In support of this text numerous authorities are cited which fully sustain it. Though only one of these two joint contractors refused to convey, both would be liable for damages for they have jointly agreed to convey the entire title. Blood v. Goodrich, 9 Wend. (N. Y.) 68. The principle underlying these decisions is, in my judgment, applicable to this case and compels us to say that the notice given to defendant Ansel of Allen’s election to renew the lease was binding upon Augusta and her estate, not because she was a co-tenant, but because she was a co-contractor.

*19Since this opinion was prepared the case has been reargued and our attention called to authorities which expressly hold — and this is the vital proposition asserted in this opinion — that notice required by a contract is effective if given to one of several joint contractors. Detlor v. Holland, 57 Ohio St. 492; Baker v. Kellogg, 29 Ohio St. 663. See, also, Glenn v. Thompson, 75 Pa. 389; DeWitt v. Prescott, 51 Mich. 298.
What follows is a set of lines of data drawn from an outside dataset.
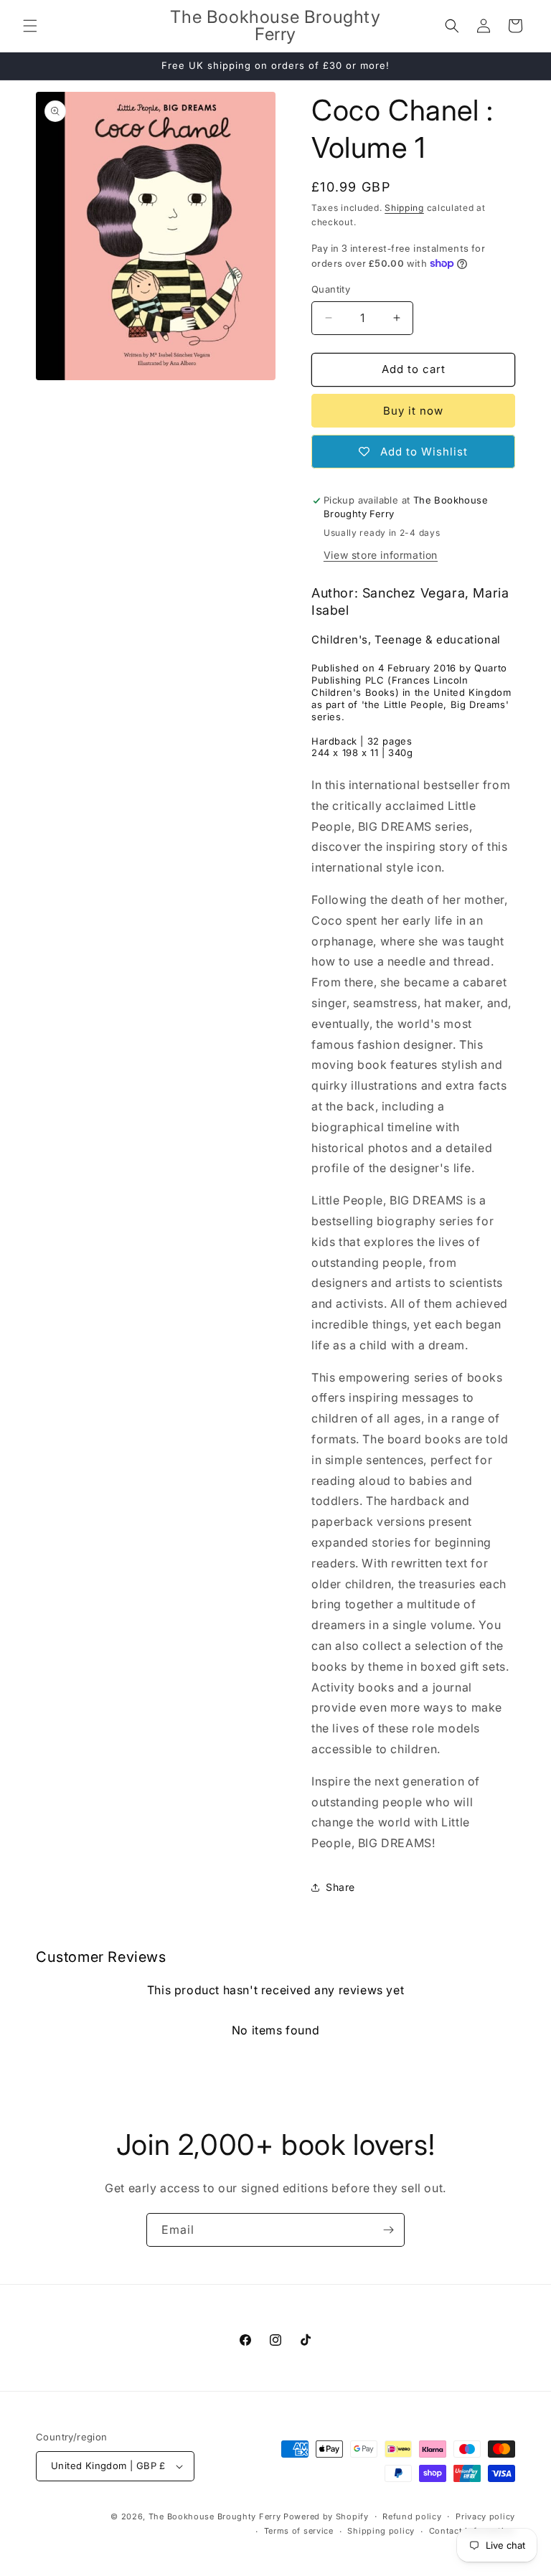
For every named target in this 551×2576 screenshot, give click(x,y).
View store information (381, 555)
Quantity (330, 289)
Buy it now (413, 410)
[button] (30, 26)
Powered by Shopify (326, 2516)
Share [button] (340, 1887)
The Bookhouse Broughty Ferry (215, 2516)
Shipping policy (381, 2531)
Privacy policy (485, 2516)
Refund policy (411, 2516)
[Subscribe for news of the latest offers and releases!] (388, 2230)
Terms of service (299, 2531)
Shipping (404, 207)
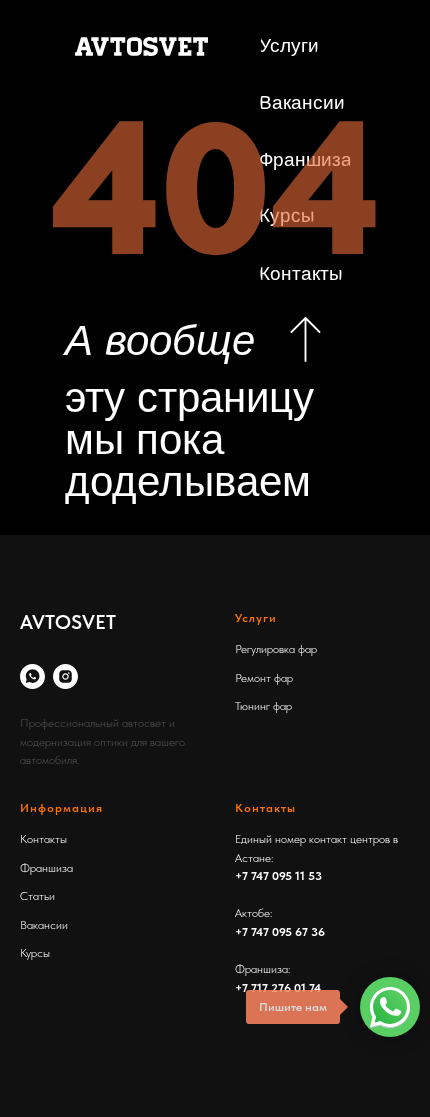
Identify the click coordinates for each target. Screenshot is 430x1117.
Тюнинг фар (263, 706)
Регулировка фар (276, 649)
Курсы (35, 953)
The point is made that notice to Ansel Kaynor would not bind the heirs of Augusta because he was not their agent. I answer that the notice binds them, not because he was their agent, but because Augusta, having entered into a joint contract with Ansel, has in effect stipulated that the other party to that contract may serve the notice on Ansel.

My Brother Gea'nt makes the point that we should presume that the renewed lease, which bears date April 1st, was executed May 25th, the date of its acknowledgment. From this he infers that the lease was not renewed until after April 9th, the date when it should have been renewed. The date of the execution of the renewal lease is not controlling. The question is. Did Allen take the steps entitling him to a renewal ? This he could have done by informing defendant Ansel of his election to renew before April 9th. I submit that the language of the renewal lease indicates that he had done what was necessary to entitle him to such renewal, so far as defendant Ansel is concerned. Moreover, the briefs of each counsel in this case — and there are five briefs — proceed upon that assumption.

The circumstance that no instrument formally renewing the lease and option was executed by the heirs of Augusta Kaynor is unimportant. The contention that such an instrument should have been executed is answered by the maxim, “Equity regards that as done which ought to have been done,” for complainant’s assignor had done all that was required to entitle him to such renewal.

I think we should, therefore, find that Allen did notify *20defendant Ansel of his election to renew the lease. If lam right in the foregoing views, complainant is entitled to a decree.

McAlvay, C. J., and Blair, Montgomery, Ostrander, Hooker, and Moore, JJ., concurred with Carpenter, J.